-- begin Provided information --
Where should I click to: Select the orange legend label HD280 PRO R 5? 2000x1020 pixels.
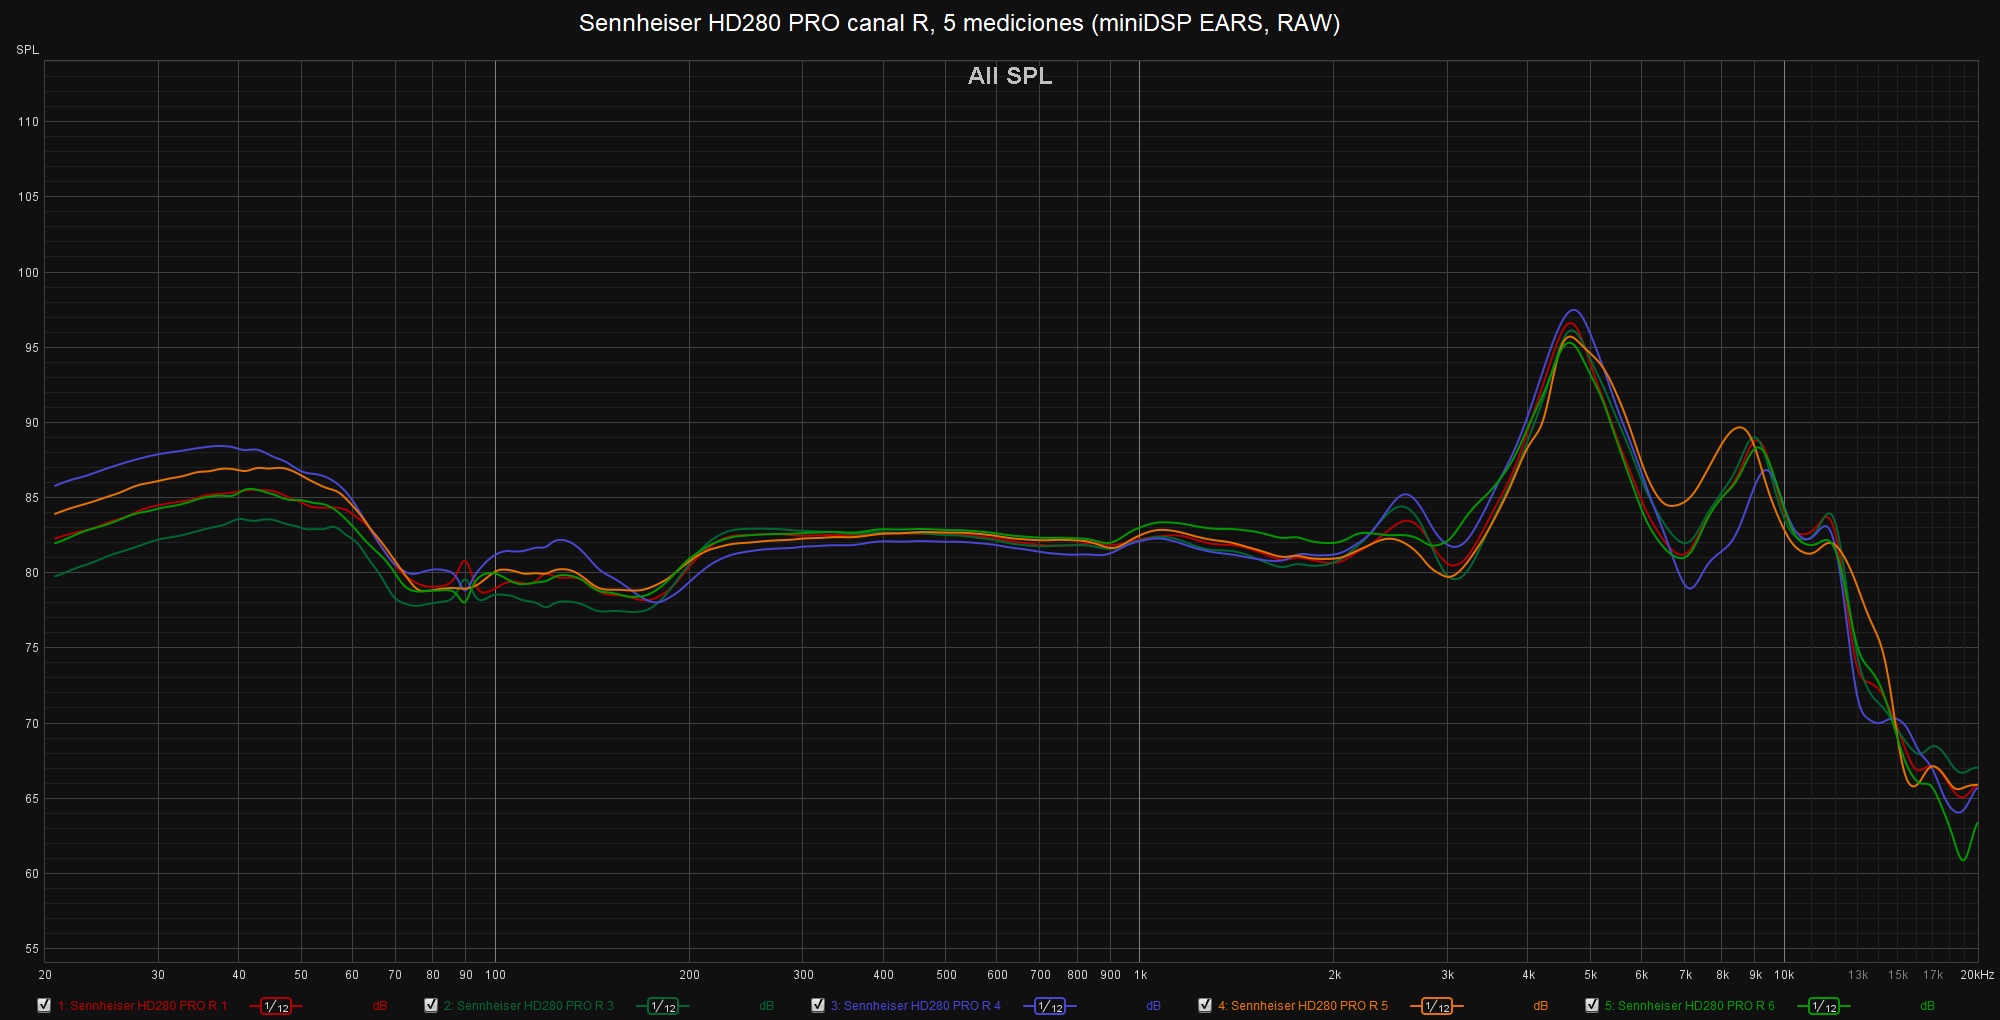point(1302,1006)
-- end Provided information --
-- begin Provided information --
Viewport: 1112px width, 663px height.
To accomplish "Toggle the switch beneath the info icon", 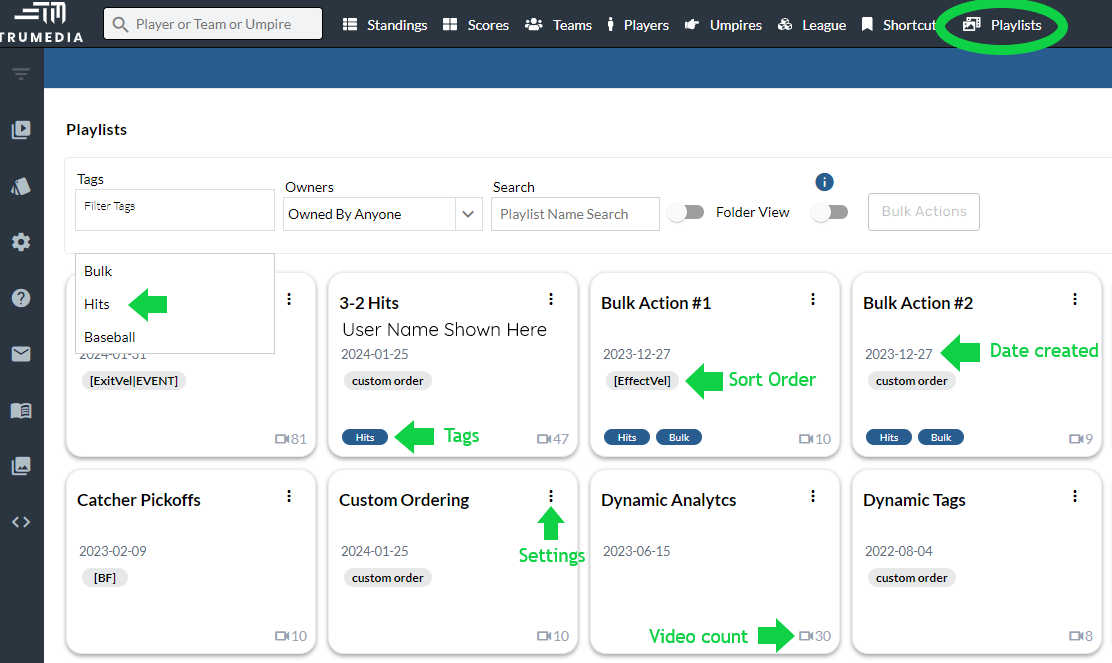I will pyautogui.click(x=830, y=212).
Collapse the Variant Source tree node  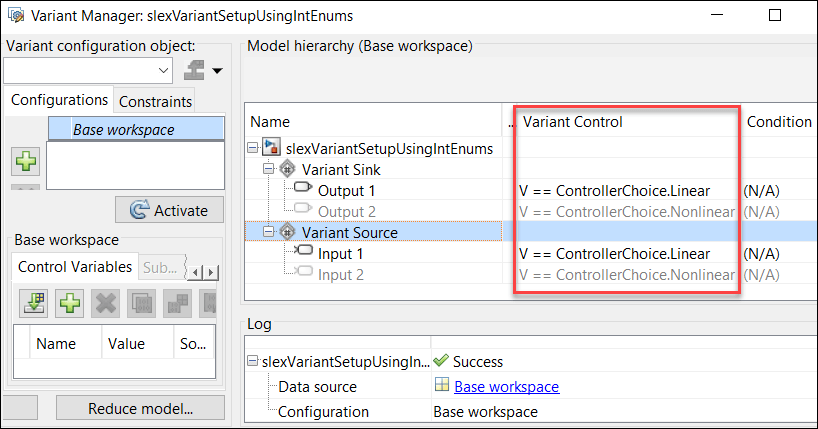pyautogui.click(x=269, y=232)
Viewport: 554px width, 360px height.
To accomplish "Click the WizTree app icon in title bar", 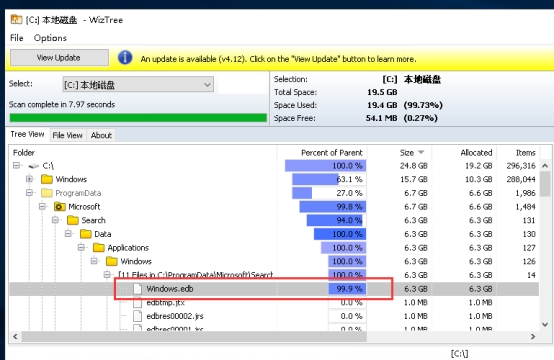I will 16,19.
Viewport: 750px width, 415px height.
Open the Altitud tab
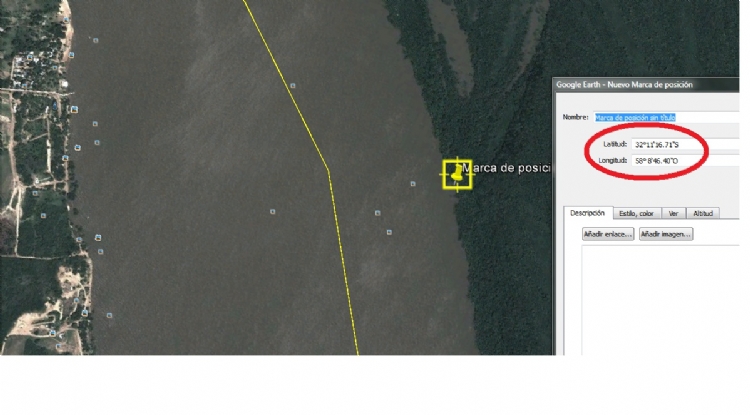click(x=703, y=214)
-- end Provided information --
Written problem:
Please render the entries starting at the line containing "Where should I" and ending at the line containing "point(1302,1006)" as a two-column CSV with the headers instruction and answer, one row per entry, each field in double quotes with line breaks replaced by spaces. Omit the pictures.

Written solution:
instruction,answer
"Where should I click to: Select the orange legend label HD280 PRO R 5? 2000x1020 pixels.","point(1302,1006)"